::: MATERIAL FOR THIS EXERCISE :::
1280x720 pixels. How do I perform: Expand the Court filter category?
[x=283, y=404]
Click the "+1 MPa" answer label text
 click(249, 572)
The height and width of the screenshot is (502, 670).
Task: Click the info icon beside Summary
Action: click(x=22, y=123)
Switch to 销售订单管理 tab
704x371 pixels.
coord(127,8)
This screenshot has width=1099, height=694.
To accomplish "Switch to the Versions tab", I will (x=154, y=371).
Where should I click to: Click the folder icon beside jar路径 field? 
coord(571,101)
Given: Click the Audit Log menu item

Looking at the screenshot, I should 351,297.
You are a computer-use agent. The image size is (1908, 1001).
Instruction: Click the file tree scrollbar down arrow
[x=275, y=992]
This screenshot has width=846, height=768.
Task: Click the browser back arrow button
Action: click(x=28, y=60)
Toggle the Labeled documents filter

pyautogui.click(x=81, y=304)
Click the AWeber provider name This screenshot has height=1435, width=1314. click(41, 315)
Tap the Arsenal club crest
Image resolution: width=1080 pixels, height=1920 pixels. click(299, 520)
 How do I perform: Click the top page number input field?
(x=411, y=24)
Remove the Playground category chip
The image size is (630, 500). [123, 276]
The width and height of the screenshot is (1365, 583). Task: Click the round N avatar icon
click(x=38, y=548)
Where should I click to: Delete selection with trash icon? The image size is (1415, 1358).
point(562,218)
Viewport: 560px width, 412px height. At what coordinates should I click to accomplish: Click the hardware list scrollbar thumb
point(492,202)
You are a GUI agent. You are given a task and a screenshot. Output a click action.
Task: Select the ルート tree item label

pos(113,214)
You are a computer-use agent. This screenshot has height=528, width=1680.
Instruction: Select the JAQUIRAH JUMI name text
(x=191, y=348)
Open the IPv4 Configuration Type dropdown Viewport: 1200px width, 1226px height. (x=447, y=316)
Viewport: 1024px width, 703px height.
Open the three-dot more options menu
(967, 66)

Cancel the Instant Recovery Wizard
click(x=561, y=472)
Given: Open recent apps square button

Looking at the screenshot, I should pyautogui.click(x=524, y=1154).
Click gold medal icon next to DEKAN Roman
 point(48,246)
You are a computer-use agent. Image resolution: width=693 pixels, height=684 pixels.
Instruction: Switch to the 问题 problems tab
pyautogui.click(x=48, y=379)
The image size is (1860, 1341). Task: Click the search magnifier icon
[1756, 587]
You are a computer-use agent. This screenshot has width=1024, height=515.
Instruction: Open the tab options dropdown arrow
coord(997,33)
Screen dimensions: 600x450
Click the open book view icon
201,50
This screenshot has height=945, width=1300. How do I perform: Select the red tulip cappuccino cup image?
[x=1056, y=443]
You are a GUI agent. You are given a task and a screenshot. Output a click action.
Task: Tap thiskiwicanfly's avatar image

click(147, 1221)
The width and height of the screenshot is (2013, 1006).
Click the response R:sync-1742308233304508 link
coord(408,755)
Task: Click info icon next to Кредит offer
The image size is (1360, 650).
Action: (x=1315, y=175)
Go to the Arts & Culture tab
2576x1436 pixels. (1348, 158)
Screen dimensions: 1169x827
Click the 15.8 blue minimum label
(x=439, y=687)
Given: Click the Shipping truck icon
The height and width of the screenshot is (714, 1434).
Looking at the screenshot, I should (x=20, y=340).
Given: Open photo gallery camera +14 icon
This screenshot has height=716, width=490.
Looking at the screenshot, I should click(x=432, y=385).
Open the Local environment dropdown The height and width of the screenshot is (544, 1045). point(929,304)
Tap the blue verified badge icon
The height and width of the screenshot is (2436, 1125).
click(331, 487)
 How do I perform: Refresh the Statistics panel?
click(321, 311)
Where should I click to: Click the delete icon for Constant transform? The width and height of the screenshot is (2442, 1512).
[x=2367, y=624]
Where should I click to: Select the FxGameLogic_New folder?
:::
WORK REQUEST -
Retype exactly the line with "Instruction: Open the" and each line after it until the records end, and include no other line.

EXERCISE OUTPUT -
Instruction: Open the tab options dropdown arrow
coord(997,33)
Screen dimensions: 600x450
Click the open book view icon
201,50
This screenshot has height=945, width=1300. How do I perform: Select the red tulip cappuccino cup image?
[x=1056, y=443]
You are a GUI agent. You are given a task and a screenshot. Output a click action.
Task: Tap thiskiwicanfly's avatar image

click(147, 1221)
The width and height of the screenshot is (2013, 1006).
Click the response R:sync-1742308233304508 link
coord(408,755)
Task: Click info icon next to Кредит offer
The image size is (1360, 650).
Action: (x=1315, y=175)
Go to the Arts & Culture tab
2576x1436 pixels. (1348, 158)
Screen dimensions: 1169x827
Click the 15.8 blue minimum label
(x=439, y=687)
Given: Click the Shipping truck icon
The height and width of the screenshot is (714, 1434).
Looking at the screenshot, I should (x=20, y=340).
Given: Open photo gallery camera +14 icon
This screenshot has height=716, width=490.
Looking at the screenshot, I should click(x=432, y=385).
Open the Local environment dropdown The height and width of the screenshot is (544, 1045). point(929,304)
Tap the blue verified badge icon
The height and width of the screenshot is (2436, 1125).
click(331, 487)
 How do I perform: Refresh the Statistics panel?
click(321, 311)
Where should I click to: Click the delete icon for Constant transform? The width and height of the screenshot is (2442, 1512).
[x=2367, y=624]
Where should I click to: Select the FxGameLogic_New folder?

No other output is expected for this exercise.